Lo Sguardo di Maria ai Piedi della Croce

L'icona più perfetta di questa contemplazione integrale è Maria ai piedi della Croce. Lei non distoglie lo sguardo dal Figlio sfigurato, non scappa di fronte all'apparente sconfitta di tutto ciò in cui aveva creduto. Contempla il Mistero anche quando questo assume i tratti della devastazione.

In quel momento, Maria non sta scegliendo la sofferenza, sta scegliendo di rimanere presente alla realtà nella sua interezza. E in questa presenza totale, che non esclude nemmeno la contraddizione più stridente, si compie la contemplazione più alta.

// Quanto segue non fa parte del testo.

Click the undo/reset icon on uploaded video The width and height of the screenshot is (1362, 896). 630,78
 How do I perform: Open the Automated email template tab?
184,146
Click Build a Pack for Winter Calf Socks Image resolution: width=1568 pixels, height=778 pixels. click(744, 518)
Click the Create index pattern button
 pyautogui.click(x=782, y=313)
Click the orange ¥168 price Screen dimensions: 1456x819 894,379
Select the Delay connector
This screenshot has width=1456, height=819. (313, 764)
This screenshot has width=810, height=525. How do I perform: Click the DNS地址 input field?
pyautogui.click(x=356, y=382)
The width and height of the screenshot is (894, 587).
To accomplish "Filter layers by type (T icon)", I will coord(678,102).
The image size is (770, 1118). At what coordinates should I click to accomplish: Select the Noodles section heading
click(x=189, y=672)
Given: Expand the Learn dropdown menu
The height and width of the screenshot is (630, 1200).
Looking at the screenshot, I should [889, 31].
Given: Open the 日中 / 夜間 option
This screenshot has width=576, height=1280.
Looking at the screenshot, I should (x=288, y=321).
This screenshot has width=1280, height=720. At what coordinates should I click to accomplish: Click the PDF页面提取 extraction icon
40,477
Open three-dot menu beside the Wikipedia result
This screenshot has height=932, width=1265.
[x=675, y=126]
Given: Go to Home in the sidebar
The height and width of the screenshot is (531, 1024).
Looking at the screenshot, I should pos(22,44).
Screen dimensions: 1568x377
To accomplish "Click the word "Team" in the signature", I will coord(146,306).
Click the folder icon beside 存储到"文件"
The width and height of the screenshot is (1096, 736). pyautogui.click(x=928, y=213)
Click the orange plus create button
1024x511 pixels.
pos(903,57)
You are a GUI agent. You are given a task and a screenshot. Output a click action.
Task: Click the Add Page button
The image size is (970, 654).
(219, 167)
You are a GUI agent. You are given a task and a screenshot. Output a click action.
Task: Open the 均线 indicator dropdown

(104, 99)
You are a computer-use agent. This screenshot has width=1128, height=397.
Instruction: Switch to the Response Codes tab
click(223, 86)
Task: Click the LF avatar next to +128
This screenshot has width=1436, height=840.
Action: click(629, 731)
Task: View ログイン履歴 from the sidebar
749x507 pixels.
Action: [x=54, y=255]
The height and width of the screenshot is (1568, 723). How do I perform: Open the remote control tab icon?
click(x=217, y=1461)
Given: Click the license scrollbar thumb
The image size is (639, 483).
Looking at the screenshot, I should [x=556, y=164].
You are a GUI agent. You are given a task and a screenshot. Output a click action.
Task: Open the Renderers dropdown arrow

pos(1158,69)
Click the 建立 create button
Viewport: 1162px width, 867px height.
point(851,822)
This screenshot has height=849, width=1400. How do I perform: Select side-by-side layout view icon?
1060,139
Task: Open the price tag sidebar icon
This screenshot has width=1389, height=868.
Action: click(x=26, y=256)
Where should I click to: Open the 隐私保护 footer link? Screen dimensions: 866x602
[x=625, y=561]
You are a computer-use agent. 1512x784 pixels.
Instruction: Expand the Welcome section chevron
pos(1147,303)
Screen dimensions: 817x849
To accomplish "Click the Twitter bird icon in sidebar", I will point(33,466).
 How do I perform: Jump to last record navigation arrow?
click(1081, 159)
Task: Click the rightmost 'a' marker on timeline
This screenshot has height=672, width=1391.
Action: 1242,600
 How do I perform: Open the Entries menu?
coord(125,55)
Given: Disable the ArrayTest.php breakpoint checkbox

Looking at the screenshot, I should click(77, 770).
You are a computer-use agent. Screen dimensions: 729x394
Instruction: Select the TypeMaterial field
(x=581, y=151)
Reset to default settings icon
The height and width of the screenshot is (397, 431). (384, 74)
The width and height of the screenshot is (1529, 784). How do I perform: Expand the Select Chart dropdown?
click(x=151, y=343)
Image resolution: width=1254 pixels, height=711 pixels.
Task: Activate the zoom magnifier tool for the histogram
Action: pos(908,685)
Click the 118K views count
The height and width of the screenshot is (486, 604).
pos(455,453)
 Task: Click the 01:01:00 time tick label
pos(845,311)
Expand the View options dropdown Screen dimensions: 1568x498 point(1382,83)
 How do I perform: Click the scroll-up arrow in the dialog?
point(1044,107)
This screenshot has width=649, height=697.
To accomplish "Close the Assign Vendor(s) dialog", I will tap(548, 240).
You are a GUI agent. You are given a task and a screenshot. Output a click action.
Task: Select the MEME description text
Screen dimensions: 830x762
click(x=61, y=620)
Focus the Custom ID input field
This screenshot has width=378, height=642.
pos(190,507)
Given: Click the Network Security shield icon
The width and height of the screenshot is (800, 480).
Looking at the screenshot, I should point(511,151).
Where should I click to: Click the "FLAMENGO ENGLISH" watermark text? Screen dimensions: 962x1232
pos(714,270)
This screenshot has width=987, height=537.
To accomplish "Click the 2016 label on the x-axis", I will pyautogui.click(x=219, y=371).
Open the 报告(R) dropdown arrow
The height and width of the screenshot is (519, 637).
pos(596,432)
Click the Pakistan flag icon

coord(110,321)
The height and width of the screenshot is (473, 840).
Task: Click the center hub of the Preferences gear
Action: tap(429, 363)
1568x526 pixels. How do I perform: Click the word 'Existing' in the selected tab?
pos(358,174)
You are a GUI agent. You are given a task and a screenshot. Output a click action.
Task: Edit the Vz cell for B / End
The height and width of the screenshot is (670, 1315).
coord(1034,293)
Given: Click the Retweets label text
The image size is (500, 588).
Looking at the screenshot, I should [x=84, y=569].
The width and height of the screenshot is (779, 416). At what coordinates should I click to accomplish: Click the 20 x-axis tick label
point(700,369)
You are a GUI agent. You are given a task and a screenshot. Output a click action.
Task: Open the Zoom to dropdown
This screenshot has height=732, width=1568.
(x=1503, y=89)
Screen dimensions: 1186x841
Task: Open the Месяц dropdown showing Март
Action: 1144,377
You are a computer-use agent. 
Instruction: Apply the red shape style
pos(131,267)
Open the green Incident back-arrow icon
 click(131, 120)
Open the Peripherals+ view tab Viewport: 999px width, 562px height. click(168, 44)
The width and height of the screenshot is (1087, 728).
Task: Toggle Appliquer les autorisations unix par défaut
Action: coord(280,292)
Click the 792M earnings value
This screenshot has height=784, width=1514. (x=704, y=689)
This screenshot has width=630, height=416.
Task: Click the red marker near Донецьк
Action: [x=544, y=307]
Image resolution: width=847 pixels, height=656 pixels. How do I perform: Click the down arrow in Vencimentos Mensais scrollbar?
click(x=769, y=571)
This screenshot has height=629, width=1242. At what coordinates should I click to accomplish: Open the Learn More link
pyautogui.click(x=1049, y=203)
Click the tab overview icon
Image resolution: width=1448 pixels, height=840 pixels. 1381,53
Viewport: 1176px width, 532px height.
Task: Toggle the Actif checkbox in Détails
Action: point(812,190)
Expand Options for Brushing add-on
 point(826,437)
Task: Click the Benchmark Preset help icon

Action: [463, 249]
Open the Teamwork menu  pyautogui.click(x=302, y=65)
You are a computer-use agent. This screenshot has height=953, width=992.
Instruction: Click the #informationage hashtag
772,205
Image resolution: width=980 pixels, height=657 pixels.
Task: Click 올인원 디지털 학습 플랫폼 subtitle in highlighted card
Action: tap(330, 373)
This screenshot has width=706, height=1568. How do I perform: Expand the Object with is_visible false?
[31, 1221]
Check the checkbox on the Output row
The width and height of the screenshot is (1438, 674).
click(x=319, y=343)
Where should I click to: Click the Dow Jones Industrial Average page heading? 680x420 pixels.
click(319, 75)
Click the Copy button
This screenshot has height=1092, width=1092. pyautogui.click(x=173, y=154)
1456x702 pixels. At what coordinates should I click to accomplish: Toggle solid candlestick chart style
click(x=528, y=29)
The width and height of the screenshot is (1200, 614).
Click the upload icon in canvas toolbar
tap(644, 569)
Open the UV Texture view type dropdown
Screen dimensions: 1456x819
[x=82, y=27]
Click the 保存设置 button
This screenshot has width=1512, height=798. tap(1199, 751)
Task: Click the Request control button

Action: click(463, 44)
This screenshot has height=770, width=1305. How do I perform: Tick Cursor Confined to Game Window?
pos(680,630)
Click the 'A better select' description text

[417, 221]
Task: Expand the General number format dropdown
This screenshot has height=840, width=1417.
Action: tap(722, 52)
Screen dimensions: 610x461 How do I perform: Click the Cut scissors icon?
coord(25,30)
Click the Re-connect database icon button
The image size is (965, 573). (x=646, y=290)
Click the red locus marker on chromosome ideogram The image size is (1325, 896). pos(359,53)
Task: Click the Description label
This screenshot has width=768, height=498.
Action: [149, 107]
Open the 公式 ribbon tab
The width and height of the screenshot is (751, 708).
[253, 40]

Cambiare il modo di abitare la realtà e di accogliere il fratello

Questa contemplazione che abbraccia tutto non ci rende passivi o rassegnati. Al contrario, ci libera per l'azione. Quando non dobbiamo più sprecare energie per combattere metà della realtà, possiamo dedicarci interamente a servire la vita ovunque essa si manifesti.

Come scrive Arvalli nel testo che abbiamo citato, "la contemplazione più che uscire dal mondo è una via per entrarvi in modo diverso, dall'alto, e con amore". È uno sguardo che trasforma, non perché cambia la realtà, ma perché cambia il nostro modo di abitarla.

Ma è soprattutto nella relazione con il prossimo che questo modo di contemplare rivoluziona la nostra vita. Smetto di cercare nell'altro ciò che mi aspetto, non limito lo sguardo alle sole caratteristiche positive, ma accolgo l'altro nella sua realtà vera, contraddittoria, unificata... Quando mi avvicino a questo sguardo sperimento una scintilla della luce che illumina lo sguardo di Dio su di noi.

Arrendersi è una vittoria

La conclusione paradossale di questo cammino è, ancora, che la contemplazione integrale non si raggiunge "facendo" qualcosa in più, ma smettendo di escludere qualcosa. È un atto di resa, non di conquista.

Come ripetevamo nella sezione finale del nostro testo: "Smettila di tentare di arrivare a forza di braccia dove non puoi giungere. Fai quello che puoi per camminare, ma poi siediti e goditi la gioia di riposarti a guardare il panorama."

Il panorama intero. Anche quando include l'inverno oltre alla primavera, la notte oltre al giorno, la croce oltre alla risurrezione. Perché tutto questo, misteriosamente, è un solo panorama: quello di Dio che si rivela nella storia.